Ketika Nara bertanya, "Papa, nggak akan marah?"

"Nggak ah, males. Kalo suka marah-marah nanti papa nggak ganteng lagi, cepet keriputan," jawab papanya sambil tertawa.

Sayangnya Papa hanya pulang setahun sekali karena berbisnis di Negeri Sakura sambil merawat obaa-sannya. Kalau berkontak biasanya pemuda itu menelepon via satu-satunya akun sosial media yang dimilikinya dan digunakan oleh bapak-bapak dan ibu-ibu pada umumnya. Akan tetapi, pemuda itu juga tidak pernah menceritakan masalahnya karena sebelum ini Nara merasa hanya kelelahan biasa saja setiap ada tuntutan dari mama.

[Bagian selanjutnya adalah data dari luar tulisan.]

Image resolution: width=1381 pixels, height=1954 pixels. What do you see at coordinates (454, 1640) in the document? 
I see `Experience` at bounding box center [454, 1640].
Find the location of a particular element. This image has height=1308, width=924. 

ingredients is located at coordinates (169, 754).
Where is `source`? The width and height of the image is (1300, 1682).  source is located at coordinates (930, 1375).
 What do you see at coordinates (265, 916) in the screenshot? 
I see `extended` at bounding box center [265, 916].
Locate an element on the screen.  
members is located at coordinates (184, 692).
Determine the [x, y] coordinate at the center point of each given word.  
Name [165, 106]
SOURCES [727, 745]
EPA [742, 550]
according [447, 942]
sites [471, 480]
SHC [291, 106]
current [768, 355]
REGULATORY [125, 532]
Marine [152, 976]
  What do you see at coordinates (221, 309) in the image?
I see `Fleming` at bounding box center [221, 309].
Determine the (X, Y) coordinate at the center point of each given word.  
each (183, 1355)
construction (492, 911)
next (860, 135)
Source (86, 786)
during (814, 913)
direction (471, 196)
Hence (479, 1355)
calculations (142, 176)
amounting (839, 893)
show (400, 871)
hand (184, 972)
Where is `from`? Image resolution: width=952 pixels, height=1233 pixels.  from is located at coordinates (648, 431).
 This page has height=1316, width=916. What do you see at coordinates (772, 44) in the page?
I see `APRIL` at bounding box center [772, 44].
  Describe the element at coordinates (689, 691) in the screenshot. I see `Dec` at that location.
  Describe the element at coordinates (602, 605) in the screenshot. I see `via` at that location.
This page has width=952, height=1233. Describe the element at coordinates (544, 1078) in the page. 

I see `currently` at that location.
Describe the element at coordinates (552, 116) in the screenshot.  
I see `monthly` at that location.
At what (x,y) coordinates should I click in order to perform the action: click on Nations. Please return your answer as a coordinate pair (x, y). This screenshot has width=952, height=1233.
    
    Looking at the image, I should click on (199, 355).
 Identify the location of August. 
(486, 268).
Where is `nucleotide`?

"Nara, makan nak," titah mama dari pintu kamar pemuda itu.

"Iya, sebentar ma."

"Udah jam sembilan."

"Nara makan sekarang," balas Nara sambil buru-buru membereskan bukunya dan mengikuti langkah mama turun ke lantai satu.

....

Di meja makan, mama dan Nara duduk bersebrangan. Hanya terdengar dentingan alat makan dan suara TV dari ruang keluarga yang belum dimatikan. Tidak ada interaksi antara ibu dan anak tersebut. Hawa canggung menggantung bahkan ibaratnya para asisten rumah tangga tidak berani mendekat saking pekatnya hawa tersebut seperti racun. Akan tetapi, keduanya seperti ingin mengucapkan sesuatu, hanya saja tercekat di tenggorokan dan kembali tertelan bersama makanan.

Keduanya dalam diam merasakan satu hal yang sama.